— GIVEN TASK —
In the railway passage below, why are railway managers now giving more care and attention to their tracks? Explain in one to three sentences.

— GIVEN PASSAGE —
________________________

It will be seen that most of the great saving of time in modern construction of bridges and other parts of railways is due to improved machinery. The engineer of to-day is probably not more skilful than his ancestor, who, in periwig and cue, breeches and silk stockings, is represented in old prints supervising a gang of laborers, who slowly lift the ram of a pile-driver by hauling on one end of a rope passed over a pulley-wheel. The modern engineer has that useful servant, steam, and the history of modern engineering is chiefly the history of those inventions by which steam has been able to supersede manual labor—such as pile-drivers, steam-shovels, steam-dredges, and other similar tools.

General View of the Poughkeepsie Bridge.

After the road-bed of a railway is completed and covered with a good coat of gravel or stone-ballast, and after all the temporary structures have been replaced by permanent ones, that part of the work may be said to be done, requiring only that the damages of storms should be repaired. But the track of a railway is never done. It is always wearing out and always being replaced.

Erection of a Cantilever.

Some of the early English engineers, not appreciating this, endeavored to lay down solid stone walls coped with stone cut to a smooth surface, on which they laid their rails. They called this "permanent way," as distinguished from the temporary track of rails and cross-ties used by contractors in building the lines. But experience soon showed that the temporary track, if supported by a bed of broken stone, always kept itself drained and was always elastic, and remained in much better order than the more expensive so-called "permanent way." When the increase in the weight of our rolling stock began to take place, dating from about 1870, iron rails were found to be wearing out very fast. Some railway men declared that the railway system had reached its full development. But in this world the supply generally equals the demand. When a thing is very much wanted, it is sure to come, sooner or later. The process of making steel invented by, and named after, Henry Bessemer, of England, and perfected by A. L. Holley, of this country, gave us a steel rail which at the present time costs less than one of iron, and has a life five or six times as long, even under the heavy loads of to-day. We are now approaching very near the limit of what the rail will carry, while the joints are becoming less able to do their duty. Bad joints mean rough track. Rough track means considerably greater expenditure both for its maintenance and that of all the rolling stock, as the blows and shocks do reciprocal damage, both to the rails and to that which runs on them. Hence all railway managers are now devoting more care and attention to their tracks.

________________________

— DATASET RECORDS —
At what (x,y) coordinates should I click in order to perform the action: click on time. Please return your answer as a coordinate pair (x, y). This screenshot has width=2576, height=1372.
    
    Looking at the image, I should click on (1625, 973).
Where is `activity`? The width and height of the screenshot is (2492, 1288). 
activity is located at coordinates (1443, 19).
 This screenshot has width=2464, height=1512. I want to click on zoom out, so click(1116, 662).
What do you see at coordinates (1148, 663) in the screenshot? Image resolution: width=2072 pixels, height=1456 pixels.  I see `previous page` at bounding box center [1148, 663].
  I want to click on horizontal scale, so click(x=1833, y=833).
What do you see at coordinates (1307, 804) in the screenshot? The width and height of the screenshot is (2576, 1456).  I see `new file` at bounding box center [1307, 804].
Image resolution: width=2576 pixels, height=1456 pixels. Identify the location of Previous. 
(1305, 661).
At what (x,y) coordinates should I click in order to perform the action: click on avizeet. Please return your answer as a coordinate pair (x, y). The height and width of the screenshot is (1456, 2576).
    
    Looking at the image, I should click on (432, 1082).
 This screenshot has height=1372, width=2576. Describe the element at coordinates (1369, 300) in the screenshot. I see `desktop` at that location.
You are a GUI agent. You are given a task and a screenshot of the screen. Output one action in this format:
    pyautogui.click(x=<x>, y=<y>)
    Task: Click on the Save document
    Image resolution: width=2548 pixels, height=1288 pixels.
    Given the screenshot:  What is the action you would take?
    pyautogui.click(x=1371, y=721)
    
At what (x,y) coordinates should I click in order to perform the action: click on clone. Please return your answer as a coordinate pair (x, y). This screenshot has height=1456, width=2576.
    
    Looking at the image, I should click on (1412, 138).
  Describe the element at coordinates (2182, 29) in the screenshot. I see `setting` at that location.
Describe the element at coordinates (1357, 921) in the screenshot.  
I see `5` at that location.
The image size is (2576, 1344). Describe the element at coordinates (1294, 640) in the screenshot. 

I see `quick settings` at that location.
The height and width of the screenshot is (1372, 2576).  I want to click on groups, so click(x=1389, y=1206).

________________________

— RESULT OF THE EXERCISE —
Rails are nearing the limit of what they can carry, and the joints are becoming less able to do their duty. Bad joints make rough track, and rough track costs considerably more to maintain, both for the track and for the rolling stock. The blows and shocks damage the rails and whatever runs on them.